In order to begin learning the weights, we simply invoke the find-weights sub-command. We choose an initial-threshold of 0.3 which reduces the search space to candidates which are with 0.3 distance. This can be choked further if too many candidates are being tested, but for us this provides a nice wide window to ensure we get almost everything of interest and the calculation is fast.

cargo run --release --bin generate-vectors -- find-weights --config ~/tmp/dblp/config -s ~/tmp/dblp -t ~/tmp/acm -f "record" --initial-threshold 0.3 --answers-file ~/dev/acm-dblp/DBLP-ACM_perfectMapping.csv --comparison-fields "title" "authors" "venue" "year"Code language: JavaScript (javascript)

We find the following weights:

{ "year":          -9.939934,
  "title":        -25.451017,
  "__INTERCEPT__":  3.1453862,
  "authors":      -21.432272,
  "venue":         -1.2297093 }Code language: JSON / JSON with Comments (json)

We see here that $\beta_{intercept}$ is written as "__INTERCEPT__" and does not correspond to any of the fields. This intercept is used to help us balance the sigmoid nicely around the classification point of 0.5.

In addition to the weight calculation, we also get an assessment of the quality of the weights in predicting our class. Internally, the perfect match file is broken into two pieces: one which is used to train (about 1/3 of the file) and the remainder for the evaluation of the match quality.

To obtain a measure of the match quality we use a technique known as ROC AUC (Receiver Operating Characteristic Area Under the Curve). This measure is closely related to the concepts of recall and precision in document retrieval, as it measures the true-positive rate versus false-positive rate.

Matching

With weights in hand we can fire off the process of generating a match file. This will simply apply the classifier to our candidate matches and we will save all of the matches above threshold into a CSV file, including the actual value of the sigmoid so we have an idea of the confidence of the prediction. The matches use the id field so that the original records can be recovered from the information given for the match in the CSV.

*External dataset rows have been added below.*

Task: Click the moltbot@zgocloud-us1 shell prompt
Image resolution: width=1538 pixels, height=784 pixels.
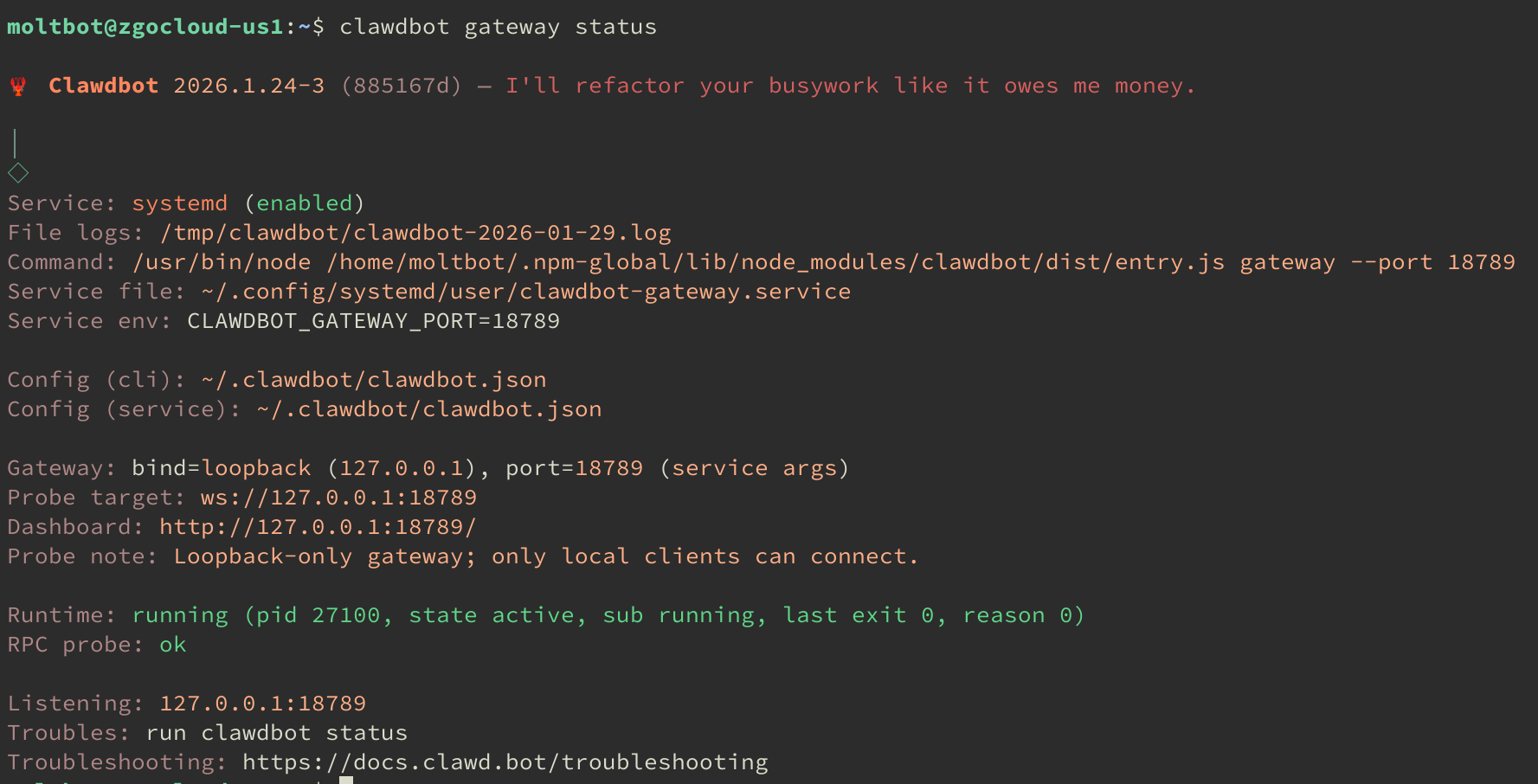Action: [x=145, y=27]
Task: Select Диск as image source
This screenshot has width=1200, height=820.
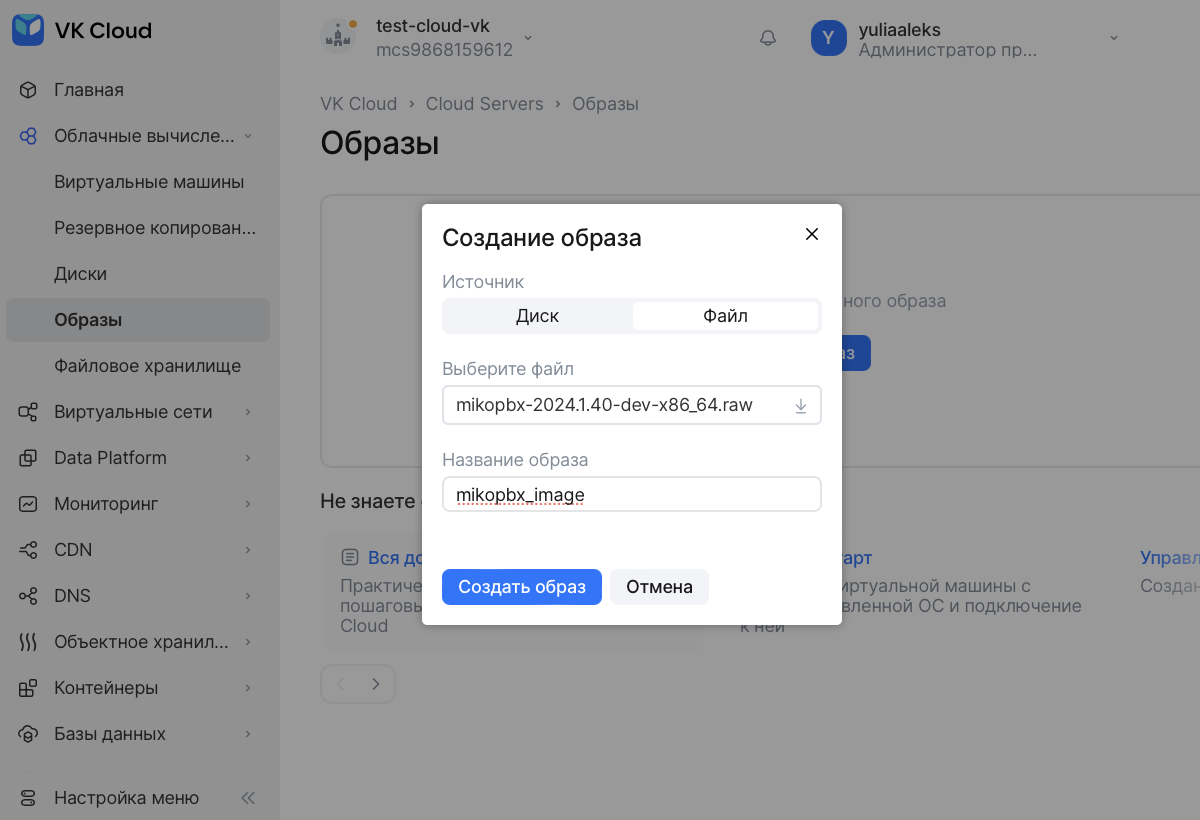Action: pos(537,316)
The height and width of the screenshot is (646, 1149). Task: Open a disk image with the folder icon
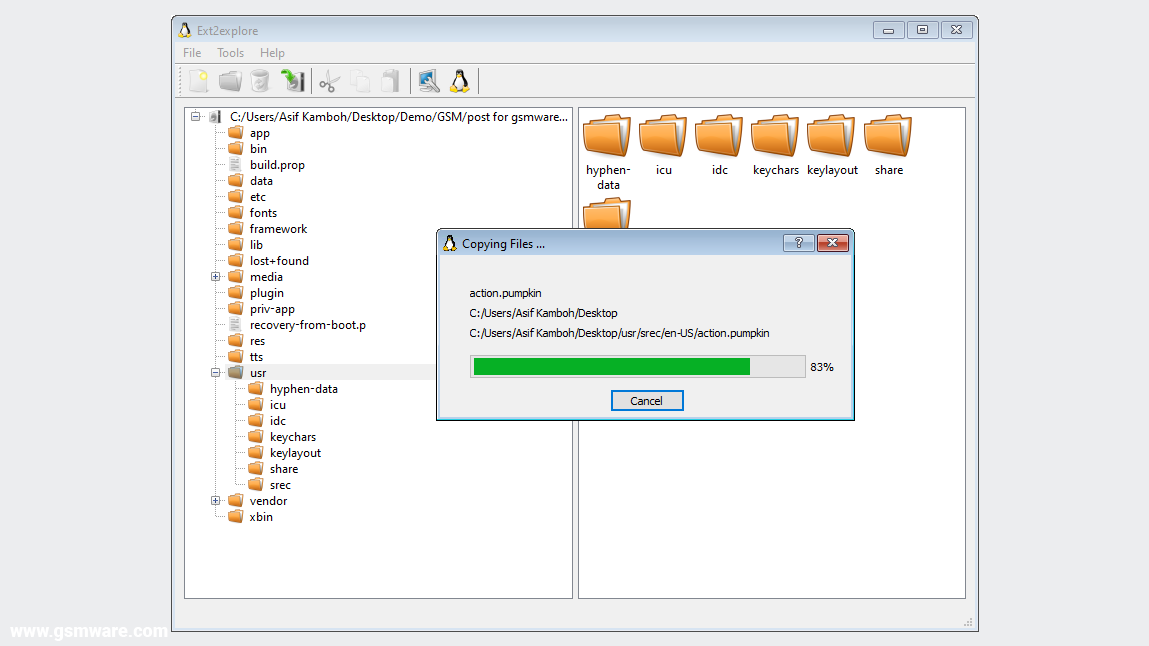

We open the filter to 0.4 (this is a number between 0 and 1 giving the distance, with 0 being smallest as we are using a cosine measure) to ensure that we are getting even very weak candidate matches for our final search. We choose a match threshold of 0.55, so we are effectively trimming out some low confidence matches. Depending on application one may want to either lower or raise this threshold.

cargo run --release --bin generate-vectors -- compare -s ~/acm-dblp/dblp -t ~/acm-dblp/acm --id-field "id" -f "record" --initial-threshold 0.4 -m 0.55 -c ~/acm-dblp/config -o ~/acm-dblp/matches.csv -w '{ "year": -9.939934, "title": -25.451017, "__INTERCEPT__":  3.1453862, "authors": -21.432272, "venue": -1.2297093 }'Code language: JavaScript (javascript)

Congratulations! You now have the list of matches. To evaluate the quality of the matches you can use the recall.py which will compare to the exact matches.

Conclusion

We have gone through the basic process of learning a match classifier on records with a very flexible approach which leverages AI to obtain high quality record matches. We require only a CSV or JSON lines file and match candidates to learn weights.

There are two major things missing from the approach outlined, the first is how to obtain the correct matches, and the second is how to make this process scale to larger solutions. We will answer both of these questions in further articles.